Voici la réponse que je viens d’envoyer à un metteur en scène qui voulait adapter La jeune fille et la Vierge pour le théâtre à Avignon. Je préserve l’esprit de Bernadette, que l’Église a envoyée à la mort quand elle était en chair et en os, comme je prends soin aujourd’hui de mes élèves, qui ont son âge et celui de Rimbaud.
J’ai parcouru votre projet.
J’ai quitté le catholicisme car FONDAMENTALEMENT il est négatif, destructeur, nihiliste. J’ai essayé de le changer, de lui apporter la vie. Il ne sait pas changer, il ne sait que mourir. Je le laisse donc mourir seul.

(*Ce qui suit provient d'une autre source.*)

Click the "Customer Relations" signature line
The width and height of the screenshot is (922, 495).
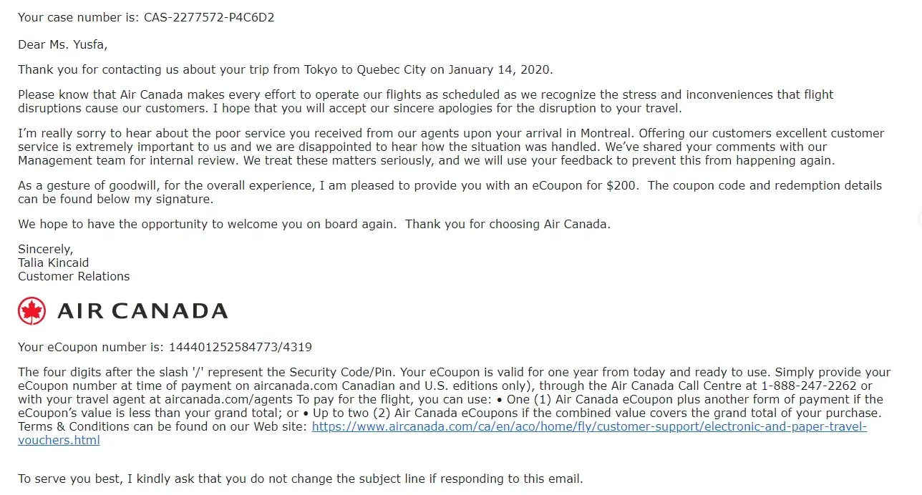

Votre adaptation se termine de façon sinistre quoique voilée, comme tout dans cette religion adoratrice d’un cadavre aux plaies apparentes et au sexe caché. Ce faisant, elle trahit l’esprit de mon livre, dont les derniers mots sont une ouverture sur, de nouveau, la lumière, la vie. Je pense que nous ne pouvons pas nous rencontrer. L’abîme est là, et je sais par expérience que vous resterez toujours ses prisonniers. Vous n’êtes pas la religion qui peut tirer les hommes de l’abîme, mais celle qui les y attire. Ceux qui en sortent n’y retournent pas, ils ne sont plus de ce monde mortel qui est le vôtre.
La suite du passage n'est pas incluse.